If Netflix stands out for anything, it’s because its series gradually lose audience after each season until the streamer quietly cancels them. This is what happened, for example, to The Witcher or GLOW, and the likely fate of current hits like One Piece. There aren’t many that have lasted beyond five seasons, but there are some, like A Place to Dream, The Upshaws, or The Crown, that have managed to escape that prison by the skin of their teeth. But until now, only the Spanish series Élite, Voltron, and a couple of children’s shows had stood out as the titles that lasted the longest, with eight seasons each. Until now.
The Audience Monster
If someone tells you that in a place so little inclined towards innovation and risk as Netflix we were going to end up with eight seasons (and two of a spin-off) of a sexually explicit animated series for teenagers and adults, filled with songs about taboo topics and with grotesquely ugly designs, you would probably think they are crazy: How can they renew something like this and not series like Mindhunter? And yet, there is Big Mouth to prove that the strange, somehow, always triumphs.
Big Mouth is the series I would have liked to watch as a teenager to understand many, many things about myself and everyone around me: through its 81 episodes, the series has addressed any teenage issue related to sex, from first crushes to involuntary erections. It could be very thorny, but by doing it from the uninhibited perspective of kids aware that they are in a show and accompanied by “hormone monsters” that force them to do all kinds of silly things. And all of this is set to songs with a cast of characters that could resemble, with some distance, that of The Simpsons.
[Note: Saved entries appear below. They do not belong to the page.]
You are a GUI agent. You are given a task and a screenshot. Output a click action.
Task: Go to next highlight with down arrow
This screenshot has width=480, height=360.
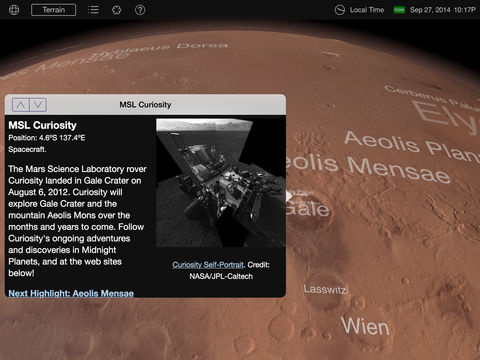(38, 105)
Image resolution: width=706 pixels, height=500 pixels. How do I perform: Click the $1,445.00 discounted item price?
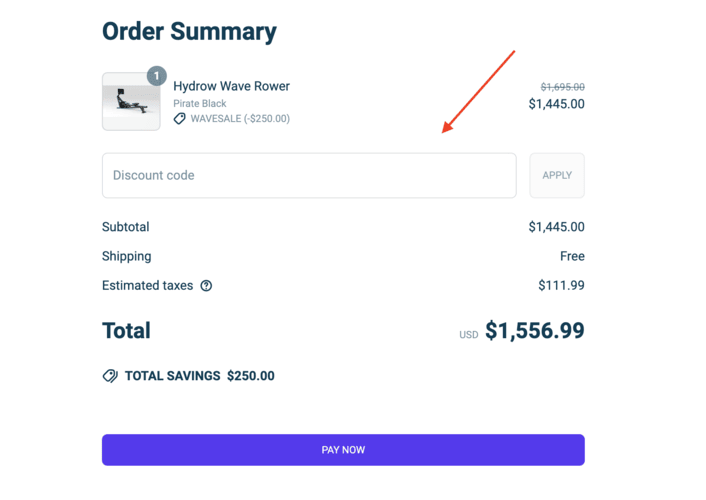[557, 104]
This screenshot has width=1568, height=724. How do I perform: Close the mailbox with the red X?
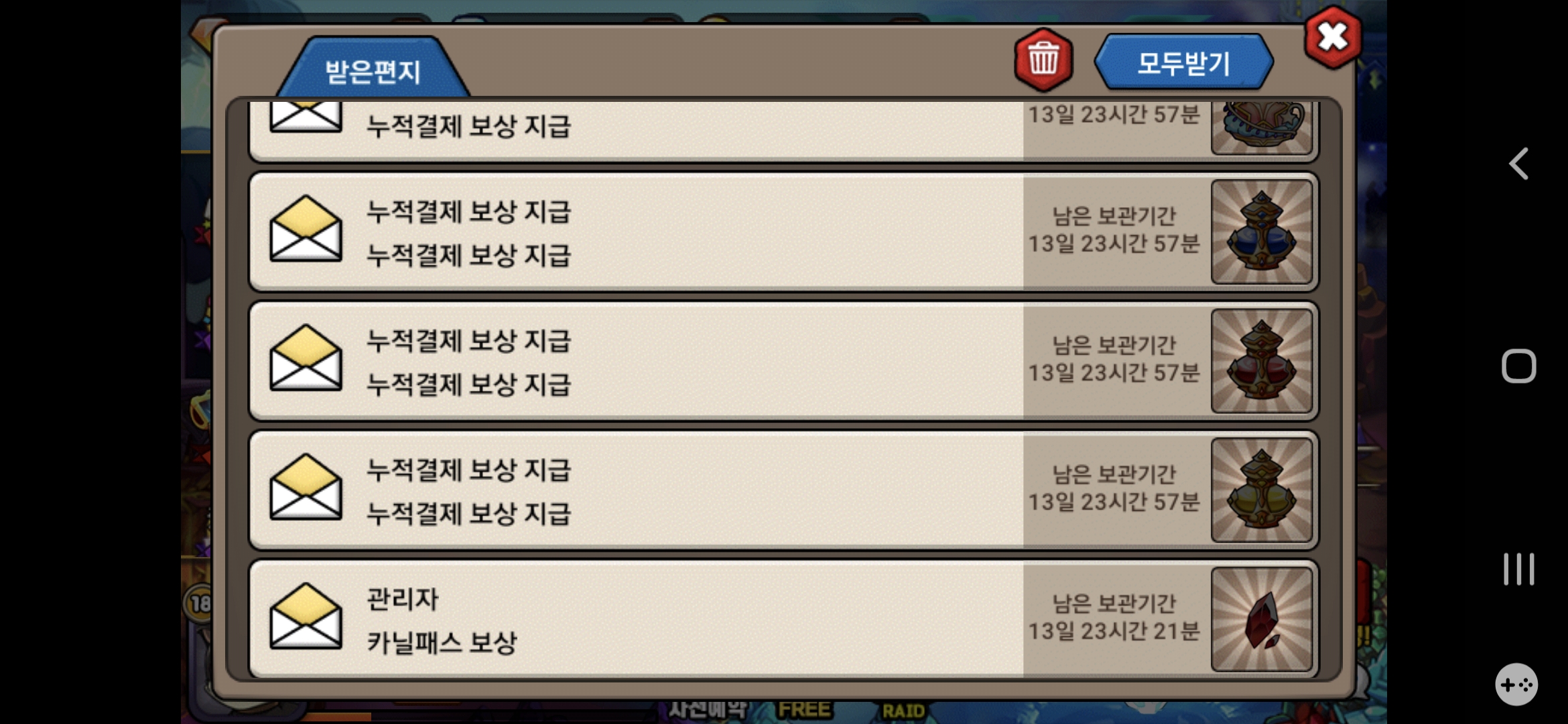1333,37
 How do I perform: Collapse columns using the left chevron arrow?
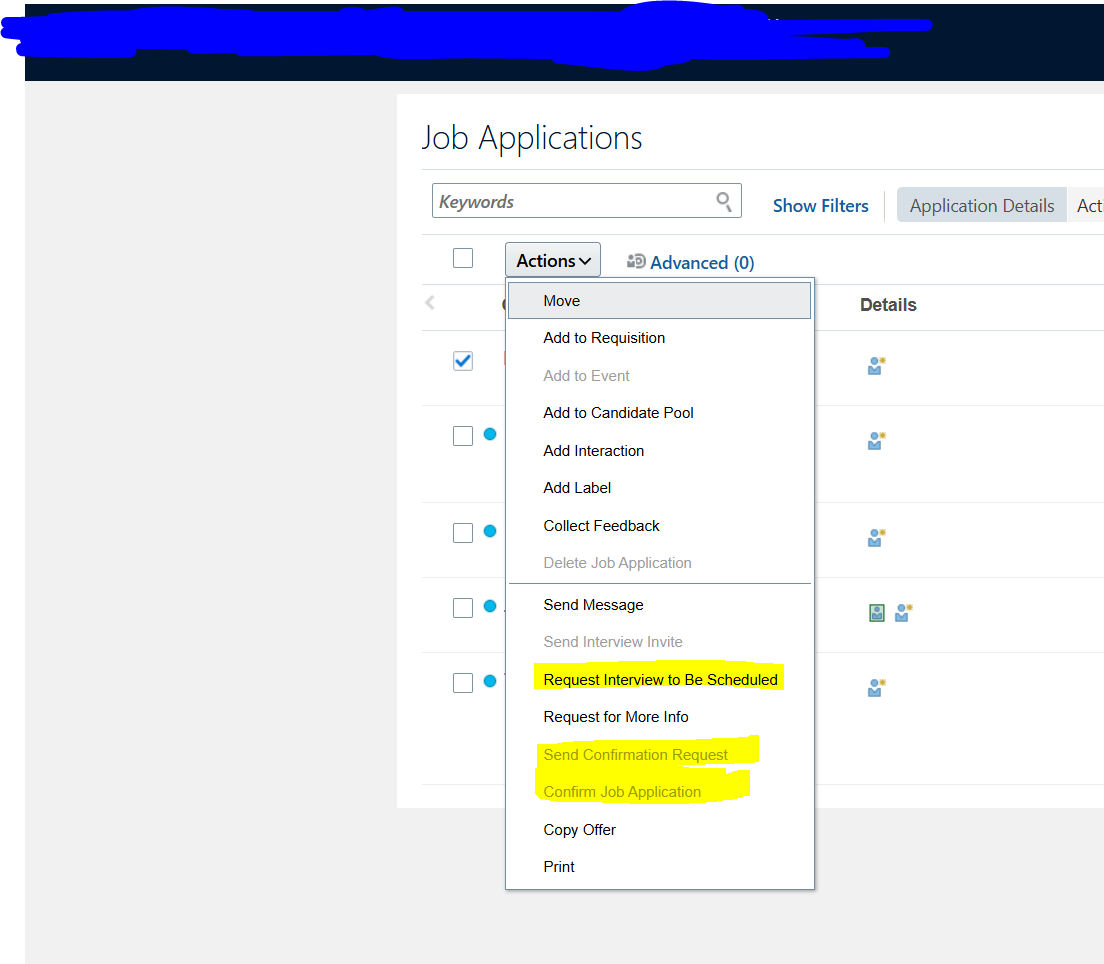pyautogui.click(x=430, y=302)
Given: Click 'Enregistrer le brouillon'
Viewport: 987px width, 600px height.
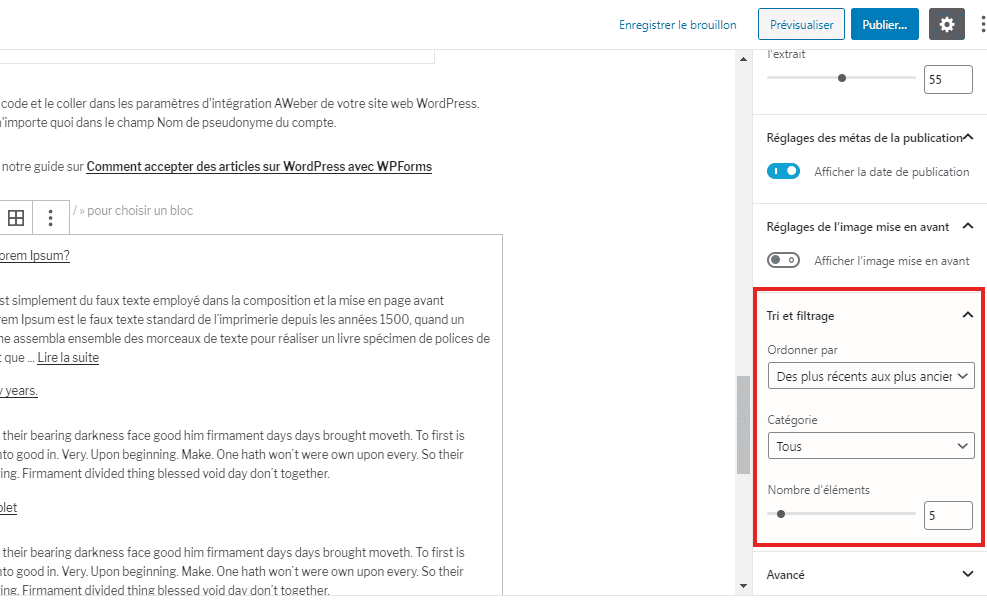Looking at the screenshot, I should click(x=677, y=23).
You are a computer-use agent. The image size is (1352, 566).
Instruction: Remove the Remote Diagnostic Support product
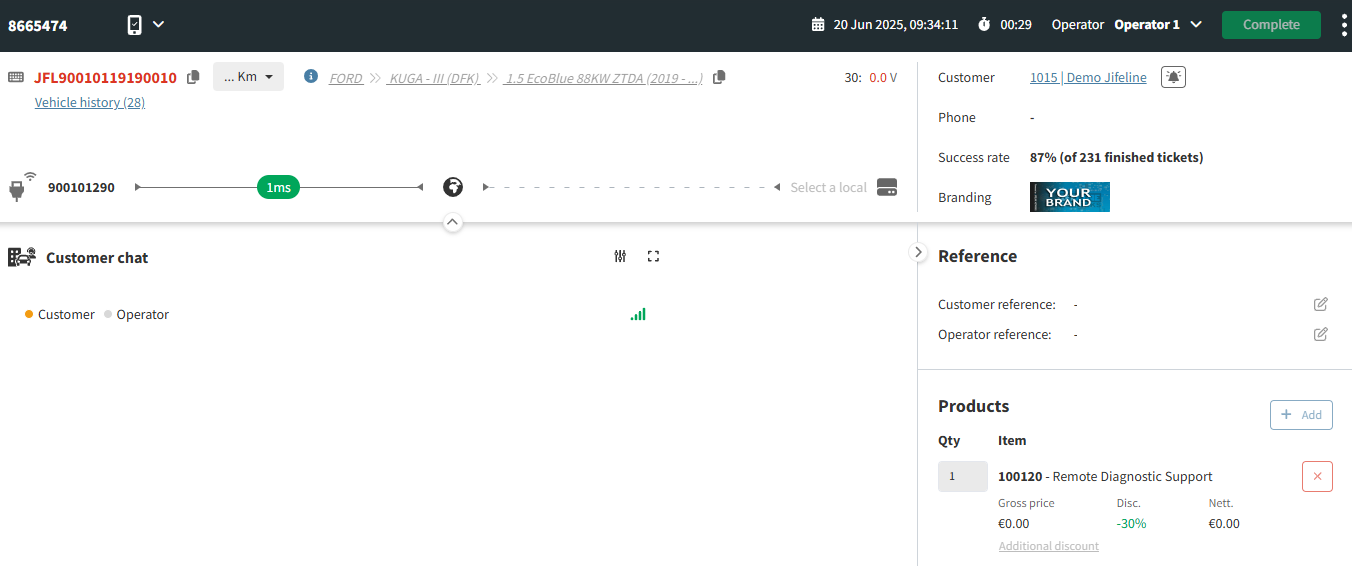(x=1317, y=477)

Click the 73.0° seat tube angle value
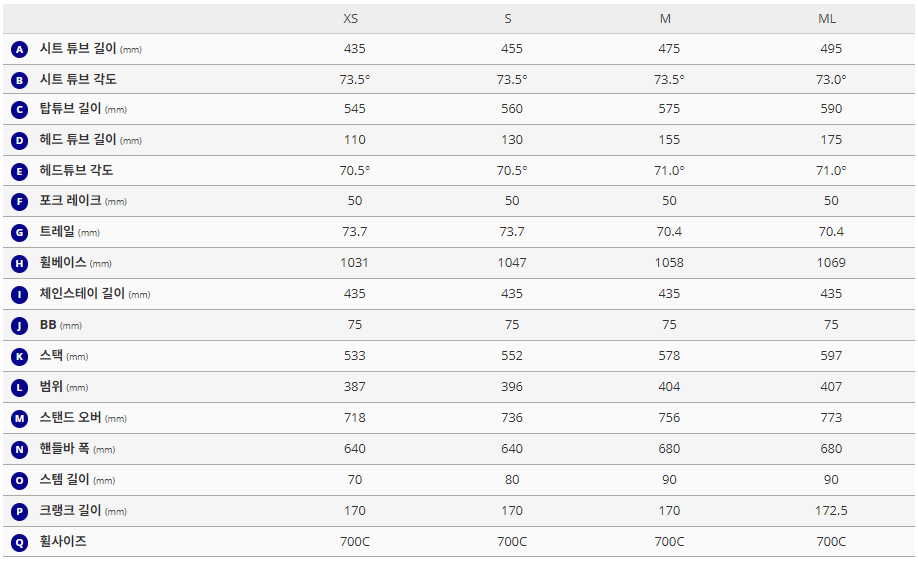[x=831, y=79]
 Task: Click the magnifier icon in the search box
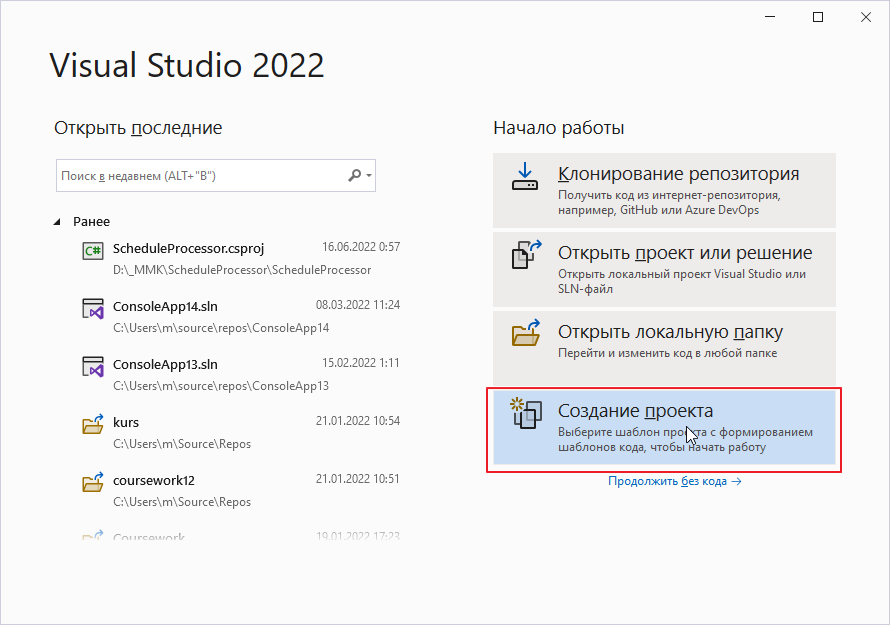pyautogui.click(x=354, y=176)
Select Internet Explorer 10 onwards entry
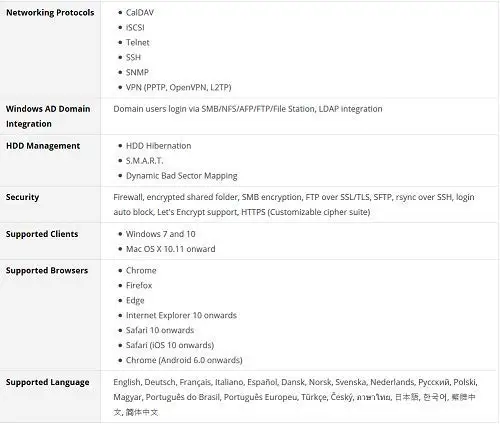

This is not a trivial comparison: after all, both in Big Mouth and The Simpsons there are dozens of secondary characters with a single line who can, at any moment, take center stage during an episode, and neither of the two series is afraid to talk about important topics, no matter how much they may be, at first glance, taboo for a large part of the audience. But of course, instead of a teenager coming out to talk to you about her first menstruation, it’s a big-headed cartoon character who does it while singing a sexually explicit song that ranges from tampons to the genitals themselves. How can you get mad at such shamelessness?
Farewell, big mouth
It may have been a very cheap series, or somehow it resonated with its captive audience, but whatever the case, it has been enough to keep it on Netflix for almost a decade, from 2018 until just a few days ago, on May 23, 2025. And, given what we’ve seen, no one rules out another spin-off like the one they already made, Human Resources, focused on the “monsters” and with a more adult tone and, to put it in some way, emotional to a frankly unusual degree in Big Mouth.

In the end, that is what made this small series so great: never knowing what is going to happen, what limits they will break, how far they can go. Although at first they were transgressive for the themes they addressed, once the audience got used to it, it was time to go further, and that is where Big Mouth, despite its ups and downs, its rises and falls in quality, has hit the nail on the head and has paved the way for the future of Netflix series. If you want something to succeed, don’t think about what the audience wants to see: think about what you would like to see.
Big Mouth has not only set a record for duration on Netflix: it has also shown that some of the public’s accusations about indiscriminate cancellations are not entirely fair. If we were to rely solely on the “Netflix standard,” Big Mouth would never have been approved at all. And yet, there it is, it has grown up alongside us. Because few things please us adults more, let’s not deny it, than a good dirty joke.